Coping with Lyndale congestion

Community calls on city, county to curb traffic near Lyndale construction 

Heather Layton was eating dinner with her family on a Wednesday in early July when a loud noise startled her out of her seat.  

“We heard this bang, smash, boom,” she said. “We all ran out, you know, and thank God there were no kids involved.”

A passing car managed to hit her family’s two vehicles parked in the street, totaling one of them and wrecking two attached bicycles. But Layton said she wasn’t completely shocked by the accident.  

Traffic on the 4400 block of Aldrich Avenue where she lives has been heavier than usual lately because of Lyndale Avenue reconstruction, which started in June. Lyndale from 38th Street to 50th Street is closed to through traffic and will stay that way through fall.

The posted detour for Lyndale is France Avenue to the west, but many travelers are turning down the narrow neighborhood streets of Aldrich and Garfield that sandwich Lyndale instead.

The increased traffic volume and speed has caused safety concerns among area residents, who have reached out to city and county leaders for help.

“It is a residential street, and I have never seen the kind of traffic that is on there,” said 20-year Aldrich resident Sharon Rodning Bash, who wrote a letter to Mayor R.T. Rybak and City Council Member Betsy Hodges (13th Ward) about the issue. “And the kind of careless traffic that seems to presume that it’s just a paved surface to get someone from one way to the other as fast as possible, and people do treat it like an alternate freeway.”

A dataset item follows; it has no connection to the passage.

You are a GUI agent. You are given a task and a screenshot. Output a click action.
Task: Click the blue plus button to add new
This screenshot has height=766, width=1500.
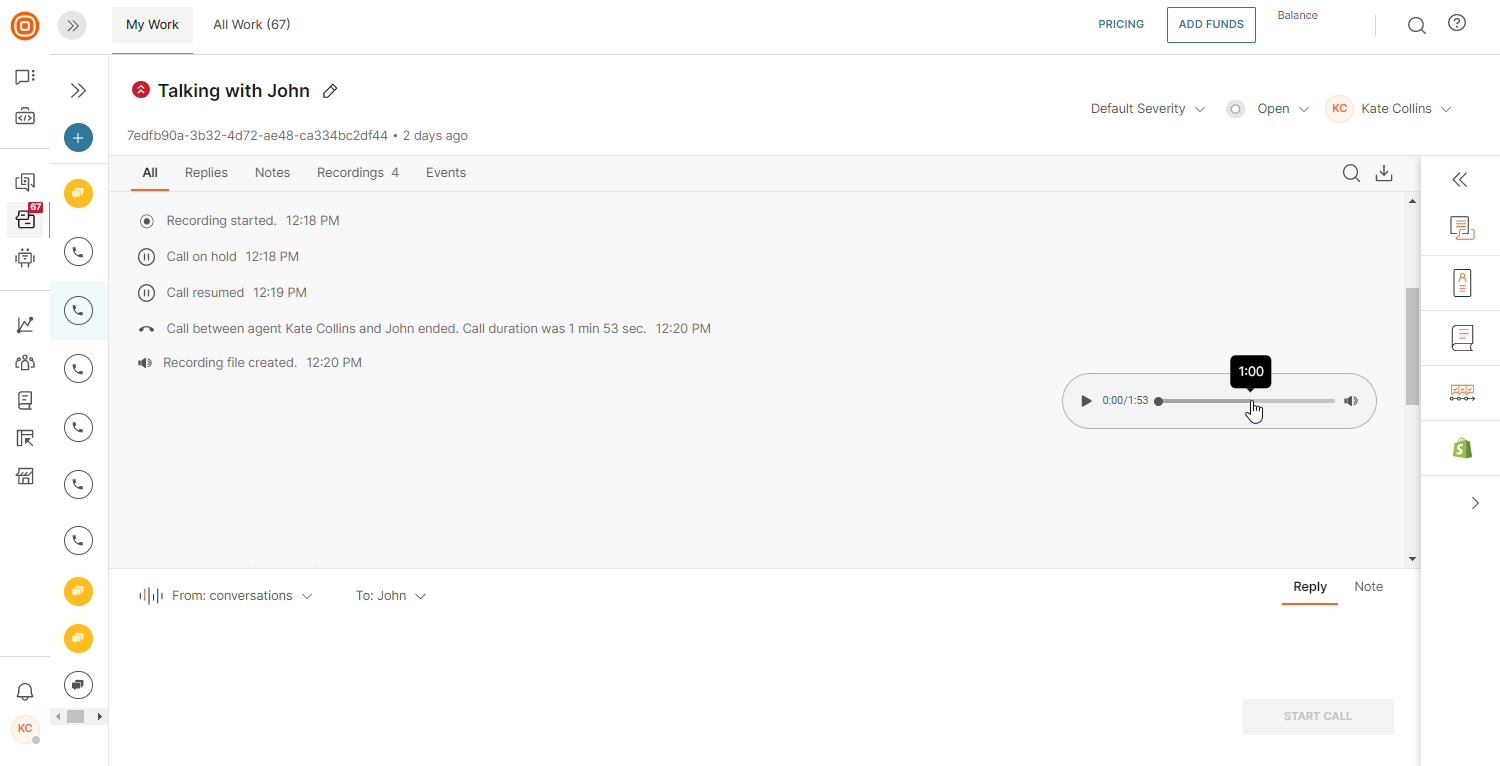[x=78, y=138]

Bash, Layton and other residents have been confounded by the detour, which they said no one seems to be following. They have made requests for signs stating Aldrich is not a through street, more stop signs, speed bumps and a lower speed limit than the posted 30 mph.  

County traffic counts from 2004 show that Lyndale from 36th Street to 50th Street averaged 12,700 vehicles a day. Displaced drivers are being routed to France for a reason, said Hennepin County Project Engineer Don Shaffer, who oversees the Lyndale project.

Since Lyndale is a county  project, only county roads can be designated as official detour routes, he said. France was the closest option and the best suited to handle large traffic loads, he said. And the detour has been used by some.

“With that said, local traffic will find their own way,” he said. “That’s why we get so much traffic on Aldrich and Garfield.”

In response to community concerns, Shaffer said signs reading “road closed, local traffic only,” would be placed along Aldrich and Garfield this month. He also said construction vehicles are not permitted to drive down city streets — something residents have complained about — and anyone who sees such activity can call 911 to report it.     

The East Harriet Farmstead Neighborhood Association (EHFNA) planned to distribute its own “slow down, this is our neighborhood” signs this month to residents who want them. The neighborhood group had long-anticipated traffic issues related to Lyndale construction, said EHFNA President Matt Perry.

Perry has also been able to get speed-reading stations called speed wagons on Aldrich as well as Bryant Avenue, another street that has seen an uptick in traffic.

Community members’ resolve to make their streets safer is really what’s driving the efforts, Perry said.

“In a situation like this, a resident or a police officer or a council member is not going to be able to solve this traffic problem,” he said. “It’s going to take all of us and it’s great to see that residents are taking the lead in doing that.”

Layton has been extra vigilant about monitoring traffic on her street since the accident. The mother of two 8-year-old boys said many children live nearby. Her minivan and car were in the street for a reason.

She had a speed wagon placed in the street in front of her home after the crash and she’s spent much of her time in the front yard. She has even put a chair in the road to get people off the gas pedal.

“I was just glad it was a car that got hit and not a kid,” she said. “Because it could have been very easily.”

The entire Lyndale project stretches from 31st Street to Minnehaha Creek and was designed to create a more efficient road featuring parking bump-outs, new lighting and a partial tree-planted median. The project is scheduled for completion in 2009.